A Cavalo de Teta – publicação independente capitaneada pelo próprio João e que conta com o melhor escrete do Partido Quadrinista do Brasil, isto é, Gerlach, Schiavon, MZK, Evandro Alves e Rafa Campos Rocha – é fonte da maior parte do ouro compilado no livro. “Cloro Maldito” é uma pequena obra-prima que liquidifica Cinema Novo, Marvel Comics e esquerda cirandeira. Jamais devemos perder de vista que João Pinheiro é um beatnik da perifa. Se fosse cineasta, estaria vagando ali pela região da Boca do Lixo. Duvida? Leia “Fome Animal” e depois me conte.

Preta Maravilha contra a União Golpista é outra pedrada que mostra o quanto João é um quadrinista único. A personagem – que logo voltará a dar as caras em HQ desenhada pelo grande Álvaro Maia – é negra e feminista, mas não cai na cilada do identitarismo puro e simples. Assim como seu autor, ela sabe que o caminho é um só: a Revolução. (Com “erre” maiúsculo e cabeças rolando.)

Mas não pense você que o trabalho de João Pinheiro se garante unicamente pelos temas. Como acontece nos artistas de verdade, forma e conteúdo não se dissociam. Daí o privilégio de ver estas HQs em formato avantajado (19 x 26 cm). O traço cru e vigoroso do quadrinista funciona como minas terrestres, explodindo página após página. E é fundamental ressaltar algo que eu já havia dito antes: João Pinheiro é um raro e legítimo herdeiro da melhor tradição do quadrinho popular brasileiro. O seu desenho traz o DNA de mestres como Julio Shimamoto, Elmano Silva, Itamar Gonçalves e mesmo Nico Rosso. Se fosse um pouquinho mais velho, estaria ao lado dessas lendas nos gibis de terror que por décadas entupiram nossas bancas de revista.

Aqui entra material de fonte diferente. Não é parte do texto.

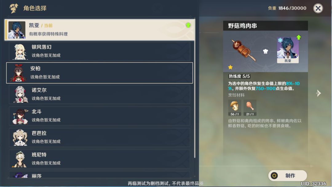
Task: Click the star rating icon of dish
Action: click(x=230, y=67)
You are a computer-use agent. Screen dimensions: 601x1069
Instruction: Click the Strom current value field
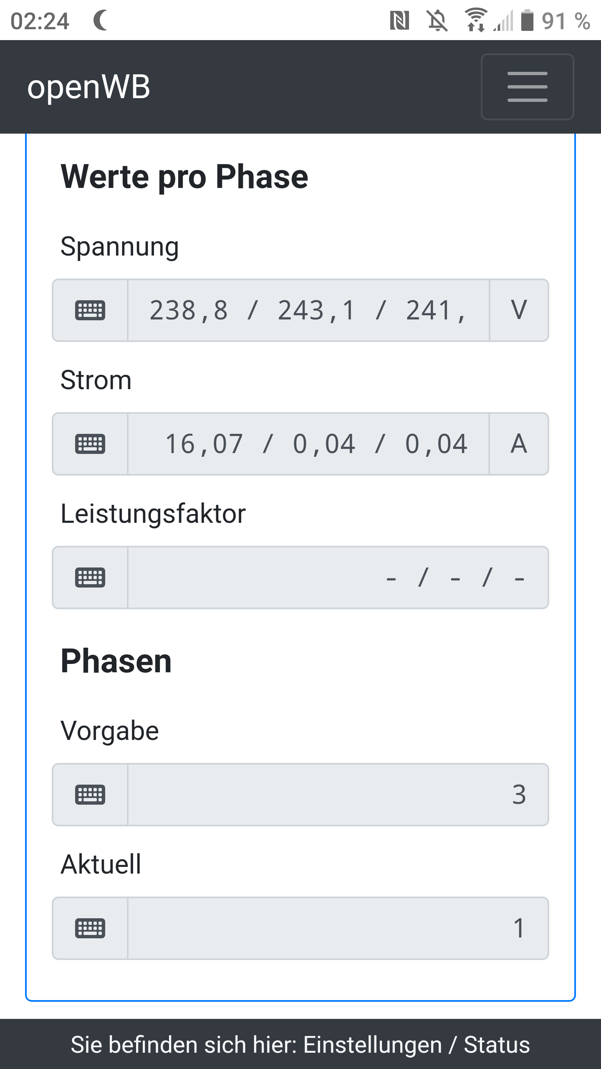pyautogui.click(x=308, y=444)
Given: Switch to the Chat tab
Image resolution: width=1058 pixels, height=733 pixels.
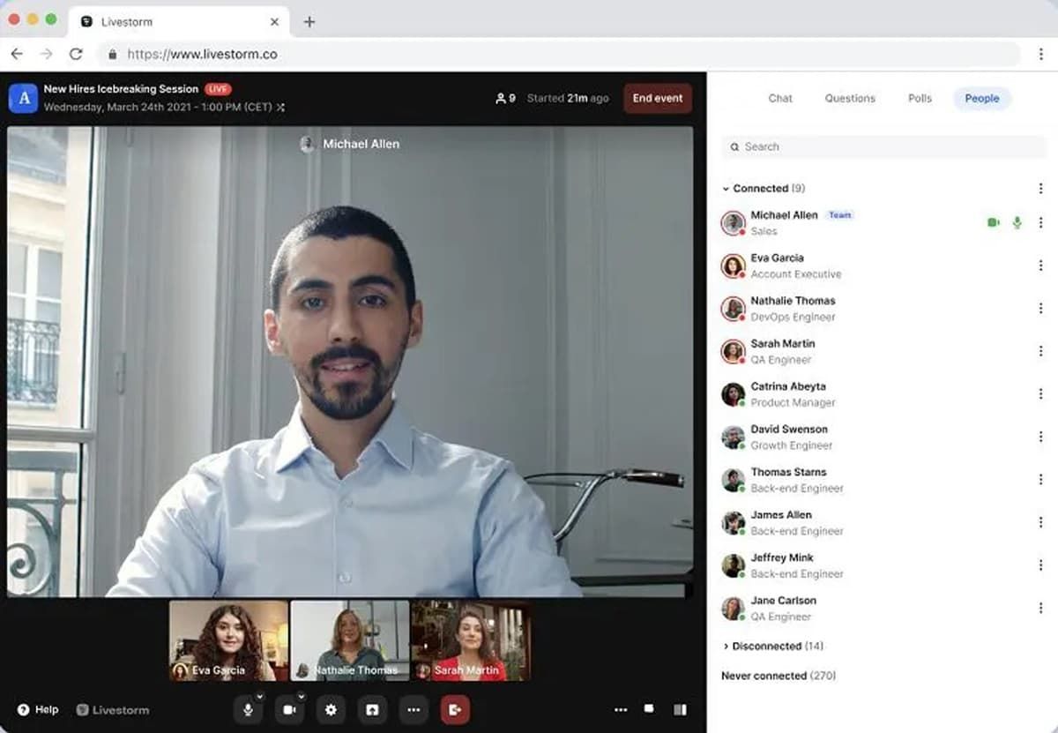Looking at the screenshot, I should pos(780,99).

Em “Farol de quebrada”, umas das HQs em cores do álbum, João termina dizendo: “(...) vou pra laje e fico que nem um farol olhando pras coisas do alto. Um farol que não é visto. Um farol que não serve pra orientar ninguém.” Sinto dizer, mas nessa você errou feio, meu chapa. Depois que o Brasil acabou é um documento imprescindível dos apocalípticos tempos vividos na pátria-mãe (nada) gentil. E se o Brasil acabar de vez, a explicação estará toda ali, esmiuçada em suas 112 páginas, aguardando alguém que de fato queira entender o que aconteceu.